# Smelly fish tank issue



## Blacklight (Oct 11, 2012)

I'm having a problem where my 5 gallon tank is stinking like a swamp and it's beginning to get fairly strong despite constant water changes and gravel vacuuming which we do once every 5-7 days. 
The amonia level is at 0. The PH is at 7.0.
The filter cartrige looks fine and is only 3 weeks old.
We don't feed flakes, just pellets (and those are in the water for less than a few secconds given at how quick the betta eats them) so there shouldn't be any decomposing food in there.
I always make sure that I give the gravel a good vacuuming when I change the water.
Yet despite all this, the tank is getting a very strong swamp smell to the point that it's beginning to stink up the bedroom where it's located.
I've had other fish tanks in the past and none of them ever made an odor like this.

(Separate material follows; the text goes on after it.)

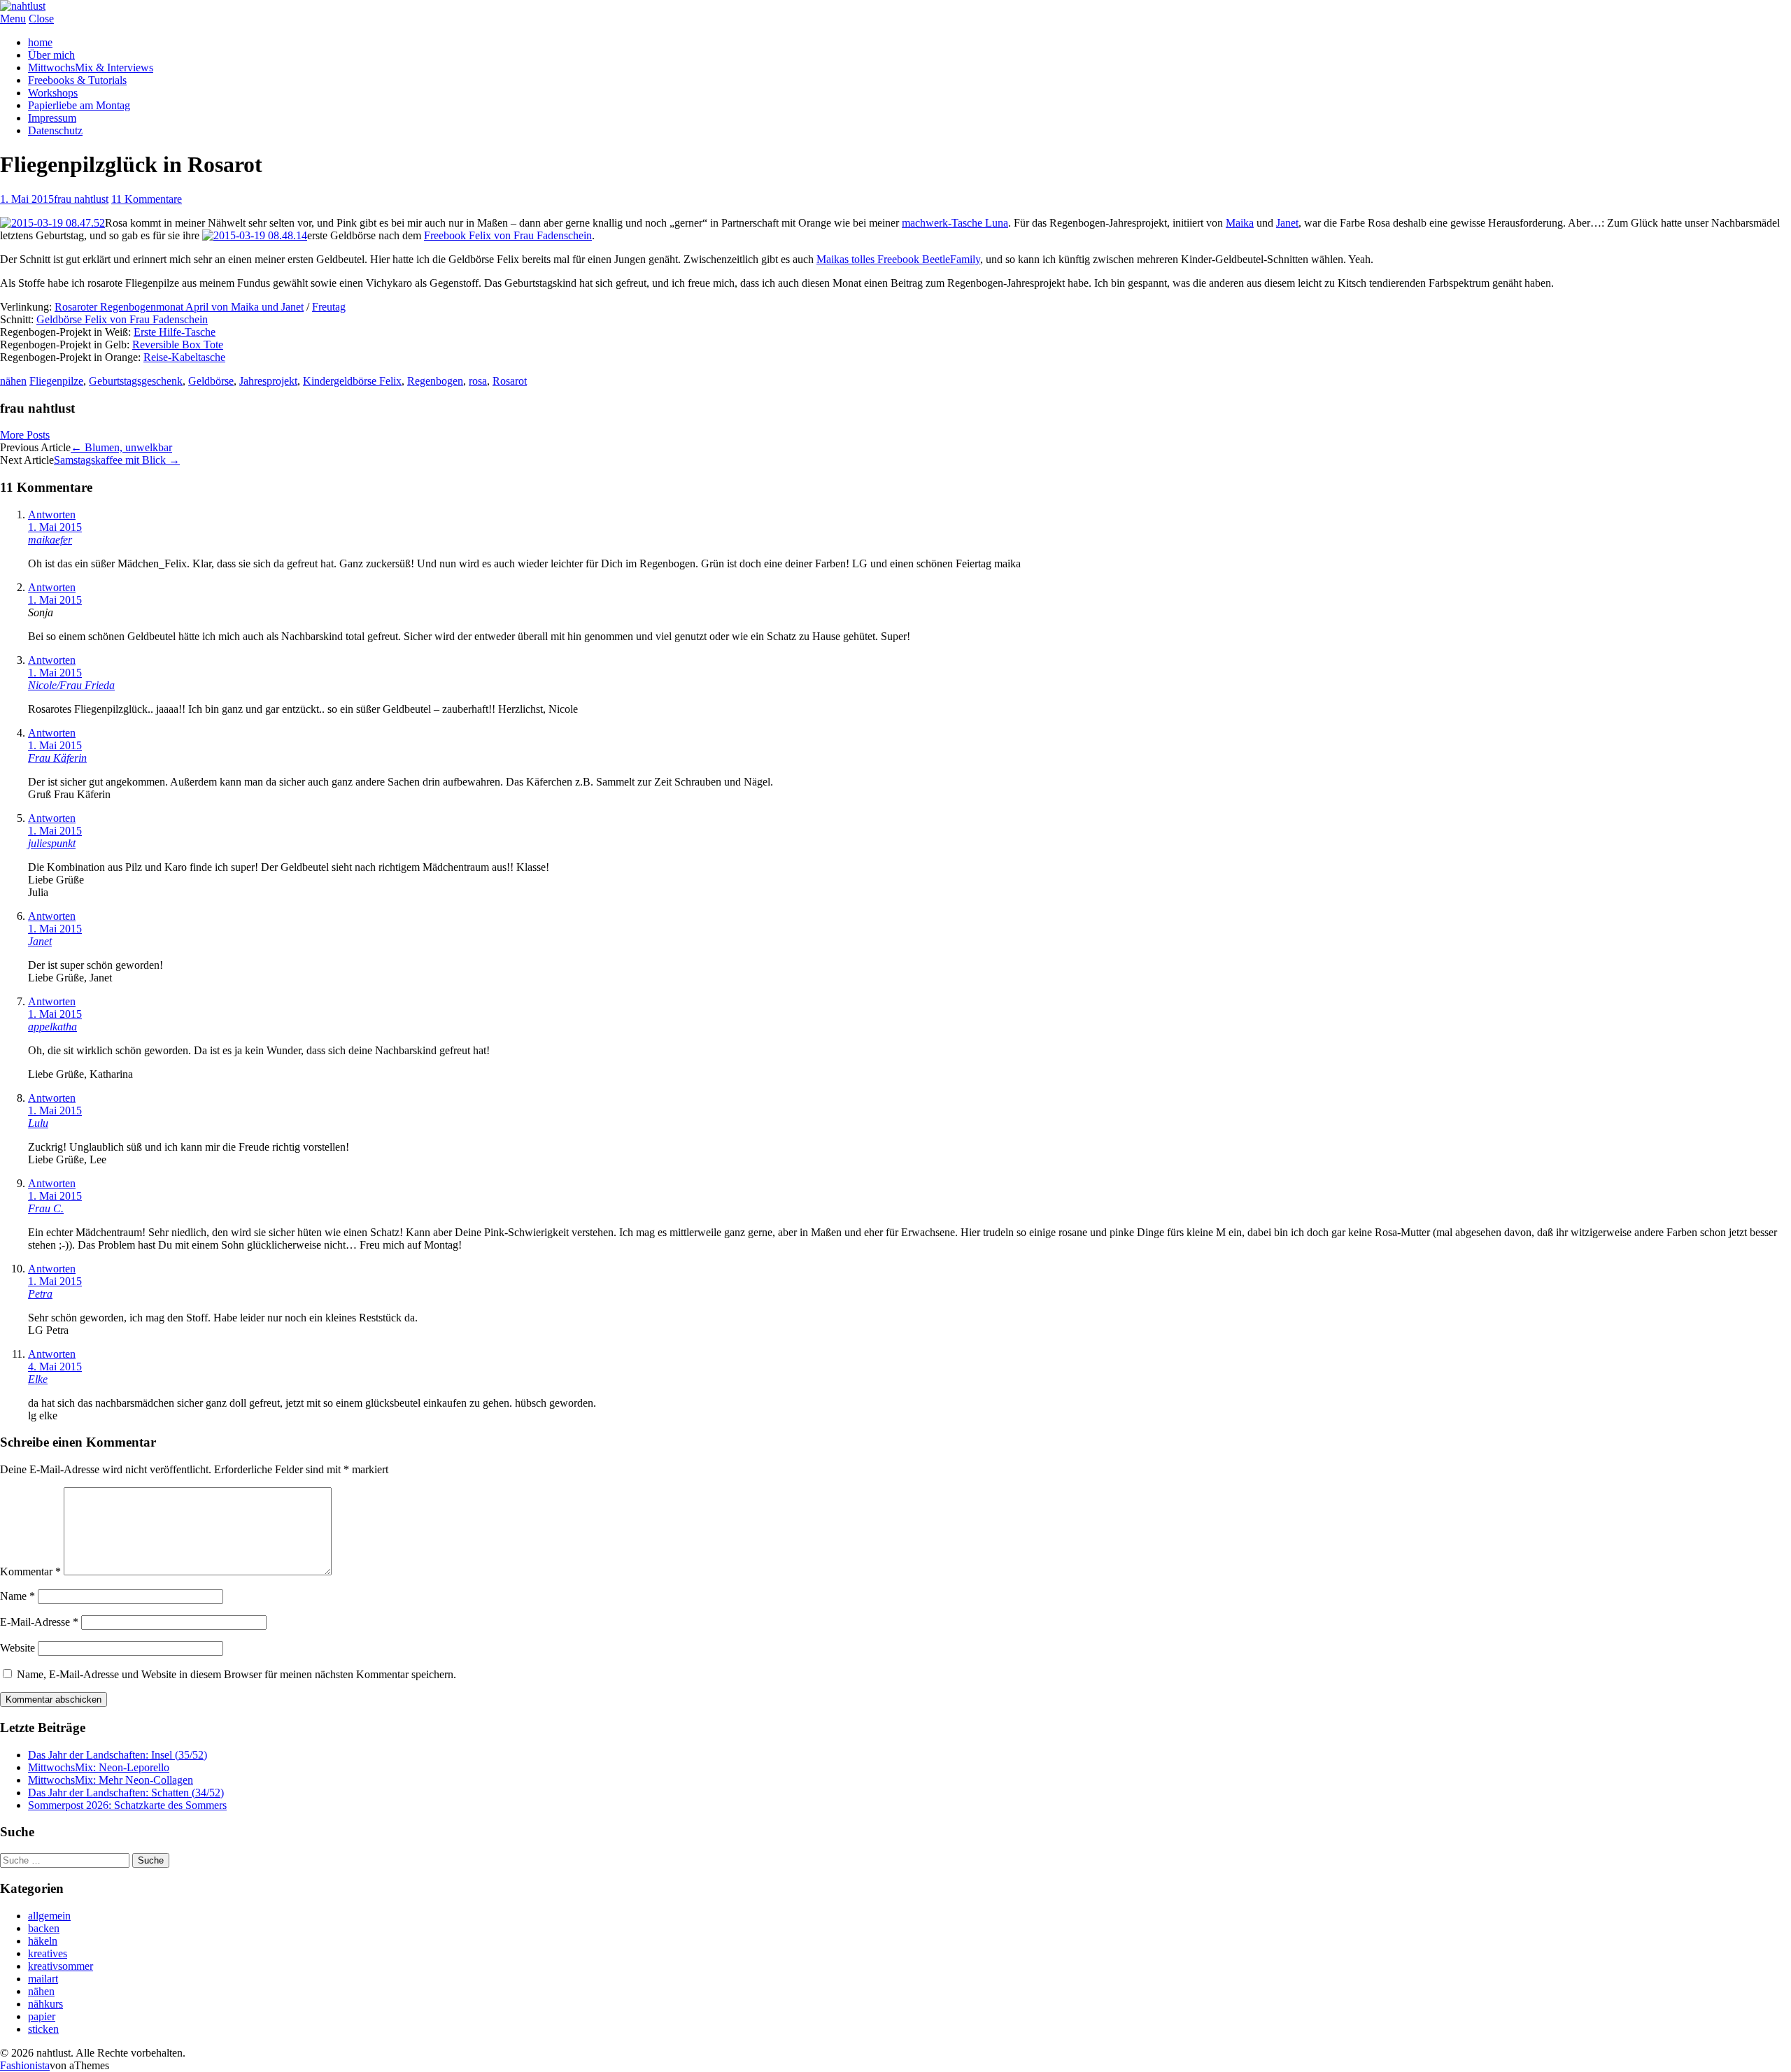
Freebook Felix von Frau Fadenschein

Anyone have any idea as to what's going on and how to remedy the problem?


----------



## ChoclateBetta (Jul 22, 2012)

How many water changes are there decorations?


----------



## Blacklight (Oct 11, 2012)

Yes. There's decorations. We do about a 50% water change each time. We change water every 5-7 days.


----------



## ChoclateBetta (Jul 22, 2012)

I think more water changes like double and maybe a 100 percent will help.


----------



## LizzyP (Jun 21, 2012)

If you're cycling the tank, never do 100% changes.

Do you have any live plants? If not, really stir up that gravel with your vacuum. A lot of poop and crud falls between the stones and gets stuck underneath the gravel. Try doing more water changes per week. I would up it to 2 50% changes per week.


----------



## ChoclateBetta (Jul 22, 2012)

Makes sense in my 10 I do 1 50 so 2 50 percents for you is good addibg pothos to the filter will help.


----------



## Friendlyfishies (Aug 16, 2012)

My 20gallon long smells the same way! Its been pretty bad since I added the driftwood and hygrophila plants, yuck...I dont even have fishes in there yet!


----------



## ChoclateBetta (Jul 22, 2012)

I wonder where the ammonia came from?


----------



## Blacklight (Oct 11, 2012)

I have a theory that when my wife did the last water change that she didn't do a good vacuum of the gravel. Tomorrow, I'm going to get out the siphon and force her to watch me to see how it's supposed to be done. 
In my years of aquarium ownership in the past, I never smelled a tank this bad. And this tank has ONE fish. My old tank was a 10 gallon and had a freakin' crowd of fish and it never smelled.


----------



## Wendyjo (Oct 19, 2012)

ChoclateBetta said:


> I wonder where the ammonia came from?


What ammonia?


----------



## ao (Feb 29, 2012)

I got curious and sniffed my own tank... it smells nice! and I havent done a water change for ageeeees XD

but you know what smells reallllly bad? my drawer with all the fish food and supplies ... blehhhh


----------



## Blacklight (Oct 11, 2012)

The tote that we keep all the fish stuff in smells like mouse/ferret/Ginnie pig wood chips. Everything you ever get from a pet store has that smell.


----------



## LadyVictorian (Nov 23, 2011)

My fish tank has a slight fishy scent but you only notice if you pretty much suck water up your nose. I think a good deep gravel change and maybe 2 times a week 50% change until you can get the smell down again. Maybe give your wife a good gravel cleaning lessons with the vac. My cousin did that with her tank recently. Half heartedly cleaned the gravel and then got a massive ammonia spike. 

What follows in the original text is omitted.